A deductible is the amount you must pay out of pocket before your insurance company will pay toward your covered medical expenses.
Co-insurance is a percentage of the claim amount that you are responsible for paying. Many plans have an annual out-of-pocket maximum. Once that is met, claims pay at 100%.
A Network Gap Exception (NGE) is a request to your insurance company to pay a claim from an out-of-network provider at the same rate as they would from an in-network provider.
An NGE may result in higher reimbursement on your claim, but it is important to note it is not the same as pre-authorization or a guarantee of payment.
To obtain an NGE, there must be no in-network providers for the specified benefit in your area.
For more information, ask to speak to an insurance specialist at A Special Place.
Some plans require pre-authorization.

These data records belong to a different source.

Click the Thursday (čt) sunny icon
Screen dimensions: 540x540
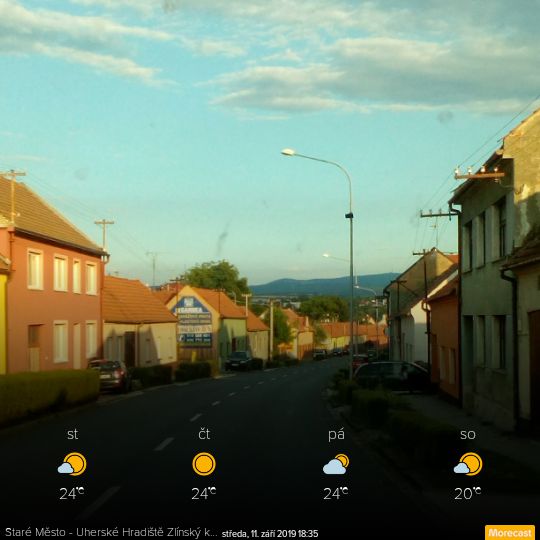pos(204,464)
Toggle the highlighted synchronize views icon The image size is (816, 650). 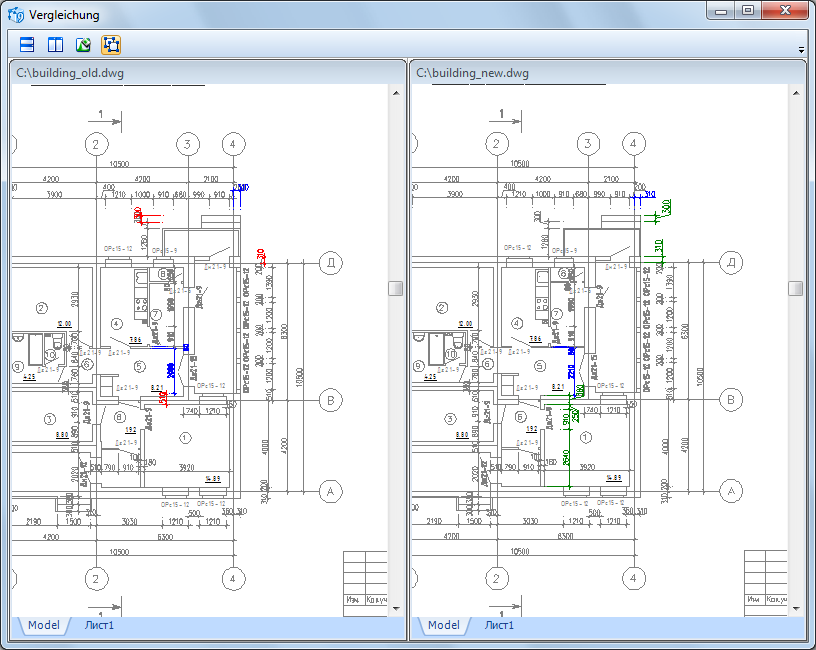(x=111, y=45)
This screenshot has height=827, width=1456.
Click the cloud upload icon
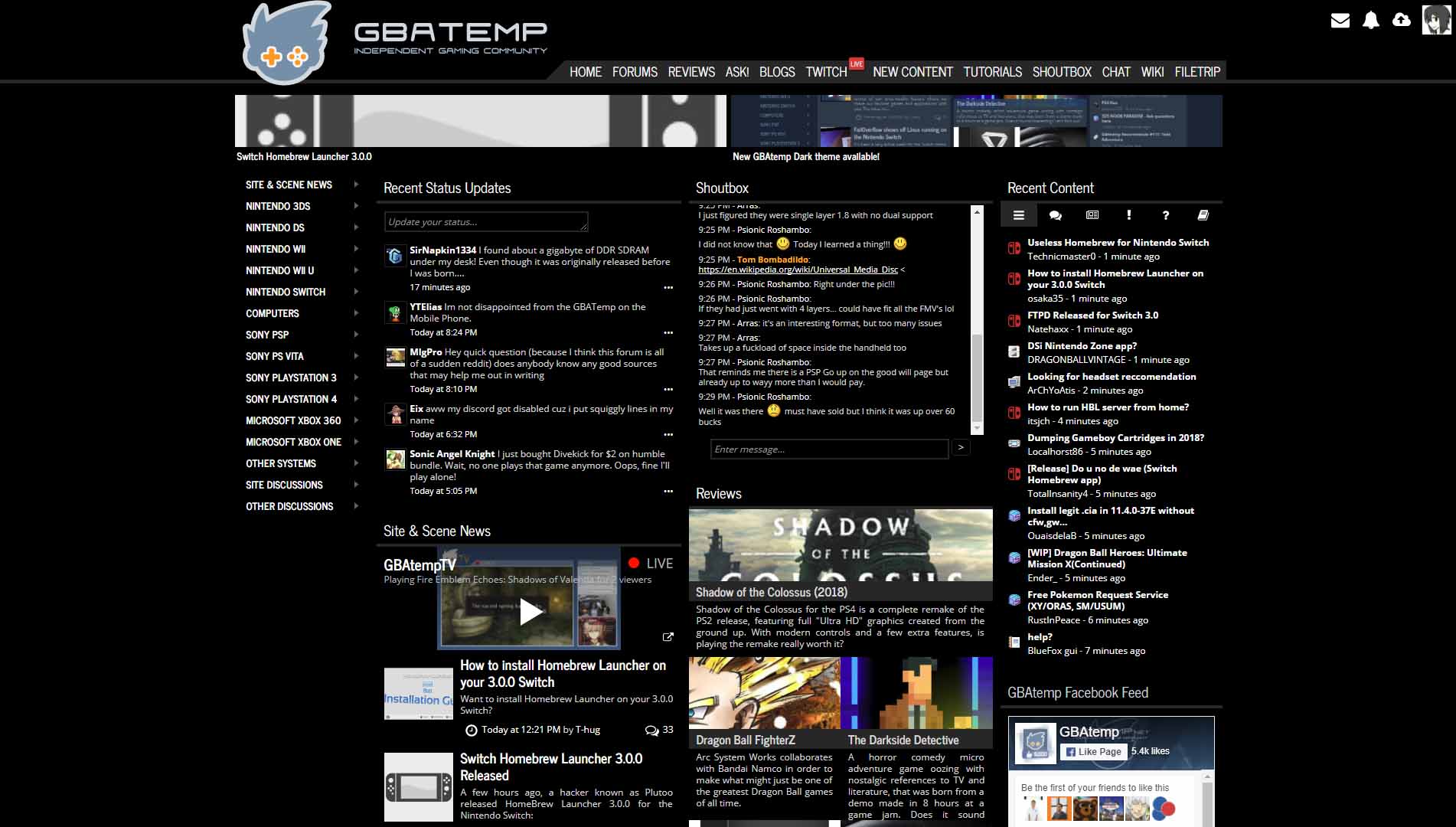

Speak to an insurance specialist at A Special Place for more information.
A Special Place verifies benefits on in-network insurers (Aetna, Anthem, Blue Cross and Tricare).
With out-of-network providers, we recommend that you call them to check benefits as they often will not give us the information. If you would like our help, you can call while in our office or we can schedule a 3 way call.
For in-network providers, if we have verified your benefits you will only have to pay amounts not covered by your insurer. (Such as deductible, co-insurance, or for uncovered items and non-covered upgrades.). Your insurance company will reimburse us directly for the covered amounts.
If we are unable to verify your coverage, you will need to pay upfront, and if insurance reimburses us, we will refund you the amount reimbursed.
For out-of-network claims, you will be required to pay upfront (even with an NGE). Any reimbursements from your insurer will go directly to you.